ーいいわ、いつまでもそうしていなさい。あなたが強情を張っているうちに、仲間たちは次々に死んでいく。最後にひとりだけ残って、非力なあなたにいったい何ができるかしらねー
 それを最後に、女の声が遠ざかっていく。
 すまん、ヒバナ。
 レオンは、いつも何かに驚いているように目をぱっちり見開いている、平凡だがどこか愛らしい少女の貌を脳裏に思い浮かべながら、力なく目を閉じた。
                   ◇
『聖ソフィアの会』のオフィス。
 営業時間を過ぎ、照明を落とした部屋の窓に、巨大な蜘蛛が張りついている。
 その前に立っているのは、体にぴったりフィットした革のボンテージ風ボディスーツ姿の麗奈である。
「レイナ、君はあいかわらずつれないね」
 蜘蛛がしゃべった。
「またボクに思考を読ませようとしない」
「私、裸になるのは好きだけど、心のガードは固いのよ」
 ふん、と鼻で笑って麗奈が言う。
「ボクのこと、マガツカミから派遣された監視役だとでも思ってるのかい?」
「思うも何も、その通りでしょ」
「まあね。でも、レオンをつかまえてあげたのはボクだぜ」
「そうね、あれはお手柄だったわ」
 麗奈の手が、毛むくじゃらの蜘蛛の脚を、一本一本そっとなで上げていく。
「お手柄ついでに、今晩のイベントも任せるから」
「イベントねえ」
 蜘蛛が少し考え込む。
「やつらもけっこう強いから、ひょっとしたらボク、死んじゃうかもねえ」
「そうなったらそうなったで、脚の一本でも拾いに行ってあげるわよ」
「ははは、やっぱり君って、つれないオンナだね」
 麗奈が窓を開けてやると、そんなことを言い残して、大蜘蛛は夜の大気の中に消えていった。
                ◇
 ここ那古野市の経済の根幹を成すのは自動車産業である。円安効果でその輸送機械産業は現在絶好調であるものの、少子化の波はこの那古野市にも例外なく押し寄せてきていて、毎年いくつかの小中学校が統廃合されていた。那古野駅の西側に位置する中央小学校もその一つで、バット君が霊魂たちのネットワークを使って得た情報によると、ミミはそこに現れた閉鎖空間(ダンジョン)に幽閉されているということだった。 
 夜8時。
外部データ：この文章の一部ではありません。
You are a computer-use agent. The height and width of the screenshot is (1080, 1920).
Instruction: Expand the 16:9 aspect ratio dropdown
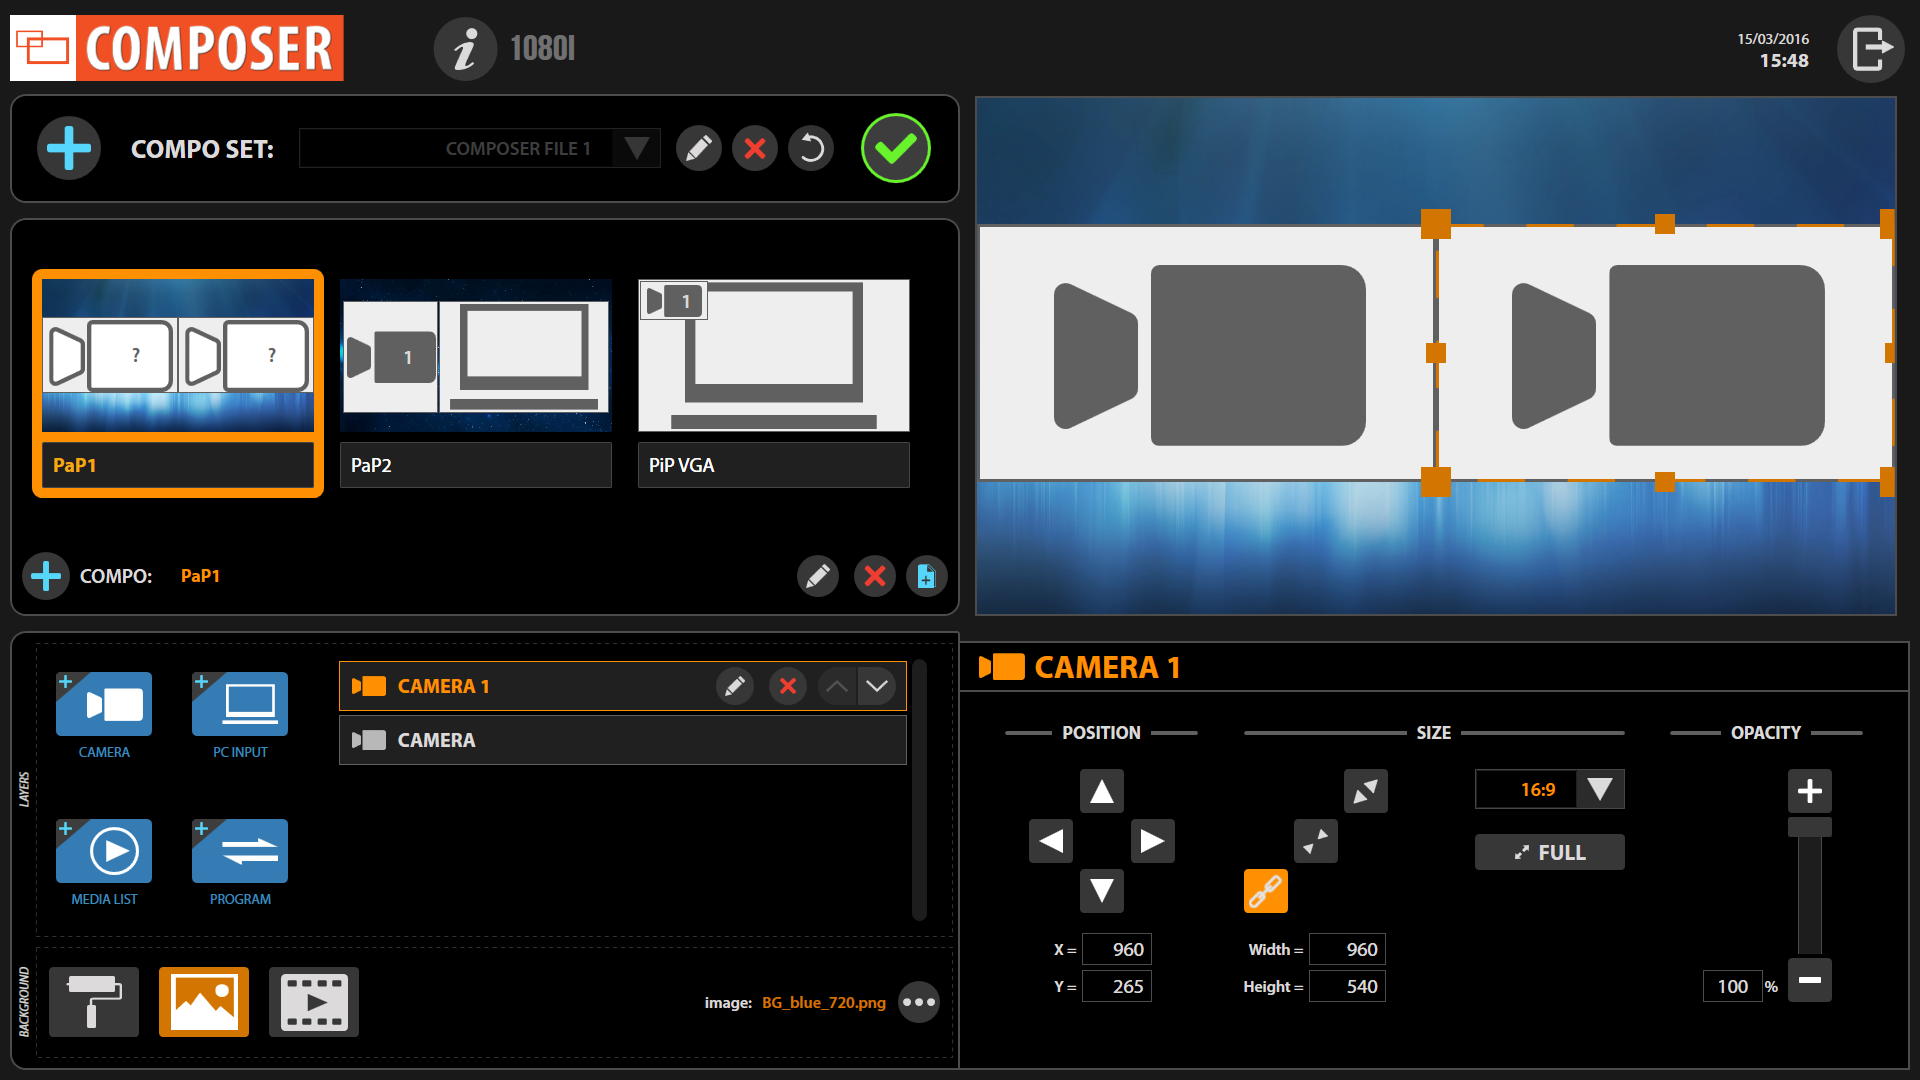click(x=1599, y=789)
廃校の前に三つの人影が立つ。
 見捨てられて一年になる小学校の校舎は、夜の闇の中で見ると、さながら大きな幽霊屋敷のようだ。
 大斧を構え、カイが先頭に立って、門の中に入る。
 そのすぐ後を、竜化したヒバナと、白いワンピース姿のひずみが続く。
 正門同様、玄関ホールの扉にも鍵がかかっていたが、カイが怪力にものを言わせ、あっさり開けてしまう。
「どっちだ」
「・・・上かな」
 耳を澄ますように目を閉じていたひずみが、階段のほうを指差した。
 ほんのかすかに残された、ミミの気配を感じ取っているのだろう。
 建物の中は当然真っ暗だが、変身したヒバナとカイは夜目が効く。
 赤外線スコープを通したように、はっきり周囲の風景が見えている。
 階段を上がりきったとたん、ざわざわという音とともに灰色の獣の集団が廊下に現れた。
 猫ほどの大きさのあるドブネズミの集団である。
 カイが斧を振るい、先頭の何匹かをたたき潰す。
 その脇からヒバナが躍り出て、両の掌から小型のプラズマ火球を連射し、魔物軍団を焼き尽くした。
「先を急ぐぞ」
 敵の残党がひるんで逃げ出すのを確認して、カイが言う。
 三階の廊下に出ると、
「この奥の階段」
 そう、ひずみが言った。
 廊下の左側に教室が並んでいる。
 そのドアが次から次へと開き、わらわらと骸骨の群れが湧き出してきた。
「マジ幽霊屋敷かよ」
 カイが大斧を、ヒバナが長槍を振り回して骸骨軍団を粉々に砕き、道をつくっていく。
 四階に上がったところで、
「あそこ」
 ひずみが前方を指差した。
「ミミは、あの中にいる」
 このフロアは教室ではなく、音楽室や保健室などが軒を連ねているのだが、ひずみが指し示したのは、その中でもいちばん奥の『理科実験室』というプレートの出ている部屋だった。
「気を抜くな。罠かもしれん」
 低く声を押し殺してカイがささやいたときだった。
「ミミ!」
 叫んで、突然ひずみが駆け出した。
「あ、ばか!」
「ひずみちゃん!」
 カイとヒバナがほとんど同時に声を上げる。
 暗くて見えていないはずなのに、ひずみは正確に理科実験室の引き戸を探り当てると、開けるのももどかしくその中へ飛び込んで行った。
「ったく!」
 舌打ちしてカイが後に続く。
 ヒバナも急いでカイの広い背中を追う。
 部屋の中に飛び込むと、そこはダンジョンの中のダンジョン、と化していた。
 ただの理科室のはずなのに、体育館ほども広い。
 そして、正面、ここが体育館ならさしずめ舞台に当たるところにミミは居た。
 床から天井までびっしりと張り巡らされた巨大な蜘蛛の巣。
 その真ん中に宙吊りになっている。
 ヒバナにはそのとき、見慣れたミミの環形動物状の体に、なぜか手足のないふくよかな女体がダブって見えた。
 これが本来のミミ、ヒルコの姿なのかもしれない。
 ヒバナはふと、そんなことを考えた。